A key part of your Talent Value Proposition (TVP) should be your organizational vision and values statements. The vision is quite simply a clear, one sentence statement of what you want your organization to look like in three years. The values statement should be a list of no more than three to five brief sentences stating your bone deep, enduring beliefs about people, customers, and your organization. (See “Built to Last” by Collins and Porras for a host of great vision and values statements from outstanding companies). For the Leadership Mentoring Institute we live the following five core values:

  • Do all things with integrity and trust.

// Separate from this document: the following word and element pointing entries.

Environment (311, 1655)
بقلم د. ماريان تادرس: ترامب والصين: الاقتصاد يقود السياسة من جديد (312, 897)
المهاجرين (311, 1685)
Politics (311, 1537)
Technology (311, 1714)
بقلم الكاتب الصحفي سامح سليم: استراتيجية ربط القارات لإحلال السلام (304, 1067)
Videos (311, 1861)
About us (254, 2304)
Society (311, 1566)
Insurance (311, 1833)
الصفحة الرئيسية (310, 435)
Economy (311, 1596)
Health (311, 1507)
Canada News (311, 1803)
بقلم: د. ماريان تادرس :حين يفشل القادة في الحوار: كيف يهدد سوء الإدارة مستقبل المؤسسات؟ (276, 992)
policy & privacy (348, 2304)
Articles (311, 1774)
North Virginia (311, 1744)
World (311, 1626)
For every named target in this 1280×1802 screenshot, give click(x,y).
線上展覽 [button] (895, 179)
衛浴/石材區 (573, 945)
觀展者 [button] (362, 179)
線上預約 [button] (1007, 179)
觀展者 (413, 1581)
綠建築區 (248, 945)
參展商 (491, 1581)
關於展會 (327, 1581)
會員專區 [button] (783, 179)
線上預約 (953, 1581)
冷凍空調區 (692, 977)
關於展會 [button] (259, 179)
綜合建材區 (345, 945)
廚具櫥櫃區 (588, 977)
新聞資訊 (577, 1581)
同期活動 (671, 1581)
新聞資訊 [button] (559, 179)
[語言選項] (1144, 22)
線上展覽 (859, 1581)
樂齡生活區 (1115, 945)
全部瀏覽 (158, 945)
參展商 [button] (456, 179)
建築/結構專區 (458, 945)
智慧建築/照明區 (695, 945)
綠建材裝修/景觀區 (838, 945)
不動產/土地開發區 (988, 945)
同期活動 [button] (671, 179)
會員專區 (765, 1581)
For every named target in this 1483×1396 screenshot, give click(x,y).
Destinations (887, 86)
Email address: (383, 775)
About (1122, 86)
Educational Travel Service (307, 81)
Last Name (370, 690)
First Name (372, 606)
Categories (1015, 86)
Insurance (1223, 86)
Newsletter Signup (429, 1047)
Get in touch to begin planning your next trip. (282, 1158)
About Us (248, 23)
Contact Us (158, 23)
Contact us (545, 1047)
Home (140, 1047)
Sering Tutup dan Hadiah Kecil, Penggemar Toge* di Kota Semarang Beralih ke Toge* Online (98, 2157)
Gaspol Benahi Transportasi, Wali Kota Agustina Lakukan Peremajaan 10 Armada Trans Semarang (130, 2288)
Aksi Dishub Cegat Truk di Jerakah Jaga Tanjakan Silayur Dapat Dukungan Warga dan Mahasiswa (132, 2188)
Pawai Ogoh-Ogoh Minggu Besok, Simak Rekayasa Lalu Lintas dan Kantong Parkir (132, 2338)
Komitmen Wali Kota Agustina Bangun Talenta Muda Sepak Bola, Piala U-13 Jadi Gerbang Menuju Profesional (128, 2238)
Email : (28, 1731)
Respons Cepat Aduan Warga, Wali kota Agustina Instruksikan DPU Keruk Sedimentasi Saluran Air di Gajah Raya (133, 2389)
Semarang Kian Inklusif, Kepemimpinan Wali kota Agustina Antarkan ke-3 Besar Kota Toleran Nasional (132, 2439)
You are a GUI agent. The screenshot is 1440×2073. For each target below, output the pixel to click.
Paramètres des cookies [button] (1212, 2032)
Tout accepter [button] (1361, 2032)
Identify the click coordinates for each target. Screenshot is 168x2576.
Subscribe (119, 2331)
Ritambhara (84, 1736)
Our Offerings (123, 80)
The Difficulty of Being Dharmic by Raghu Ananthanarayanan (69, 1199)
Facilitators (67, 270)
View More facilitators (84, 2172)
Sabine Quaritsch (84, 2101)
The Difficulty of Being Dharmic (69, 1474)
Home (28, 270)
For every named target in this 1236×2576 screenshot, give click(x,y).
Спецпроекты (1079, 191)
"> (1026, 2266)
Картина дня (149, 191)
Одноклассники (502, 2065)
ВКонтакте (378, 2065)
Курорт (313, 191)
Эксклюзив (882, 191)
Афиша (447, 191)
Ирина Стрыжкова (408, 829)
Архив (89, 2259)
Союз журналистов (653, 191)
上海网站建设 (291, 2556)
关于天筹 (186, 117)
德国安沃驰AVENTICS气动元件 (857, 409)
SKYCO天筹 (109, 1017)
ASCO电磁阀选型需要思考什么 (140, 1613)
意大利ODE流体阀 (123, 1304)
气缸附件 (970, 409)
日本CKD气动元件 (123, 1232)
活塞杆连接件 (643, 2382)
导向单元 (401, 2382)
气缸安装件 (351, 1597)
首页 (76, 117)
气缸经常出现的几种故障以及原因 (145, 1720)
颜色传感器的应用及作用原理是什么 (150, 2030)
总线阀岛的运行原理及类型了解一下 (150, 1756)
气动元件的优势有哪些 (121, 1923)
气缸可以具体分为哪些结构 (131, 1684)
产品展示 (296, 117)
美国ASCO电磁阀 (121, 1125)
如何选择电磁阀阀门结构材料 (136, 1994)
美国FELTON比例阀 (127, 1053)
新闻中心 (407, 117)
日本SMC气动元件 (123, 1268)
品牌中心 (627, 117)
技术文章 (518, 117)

  • Make excellence a habit.

  • Treat all people with dignity and respect.

  • Help people be successful.

  • Be committed to continuous learning and innovative adaptation.

This value statement is so critical for an organization because it should help you screen in and out potential candidates or even current team members who do not want to grow with you. It should be posted in open view and everyone should be able to realistically say how the vision and values impact the way they work together, treat customers, and make decisions. As one old friend said to me: “Don’t preach it perform it. If you don’t live it, you don’t believe it.” The vision and values should act like one of those “invisible fences” people sell for pets. You wander astray and it should give you a jolt! If someone calls you a hypocrite, you should not be offended but instead motivated to explain what you are doing or apologize for what you have done! This is the foundation for trust that so energizes extraordinary organizations and effectively engages their talent. The bottom line is this: Unless you and your team are rock solid sure yourselves about what a great place you have to work you won’t be successful in attracting, retaining and turning loose for performance very many top talent people!

While the use of such unique strategies and high tech talent tools we have described can’t solve all of your problems they can certainly equip you with talent to handle the challenges! Are you building a team of giants or slowly shrinking to midgets? Are you attracting and retaining ‘seeing eye’ dogs that can lead bigger people than they are? Are you attracting, retaining, and turning loose to perform top talent? Are your people enthusiastically engaged in making you an extraordinary organization? Your future depends on it. In business you are the hunter or the hunted, the predator or the prey. Extraordinary organizations choose to be the hunters, and they are hunting the top talent right now.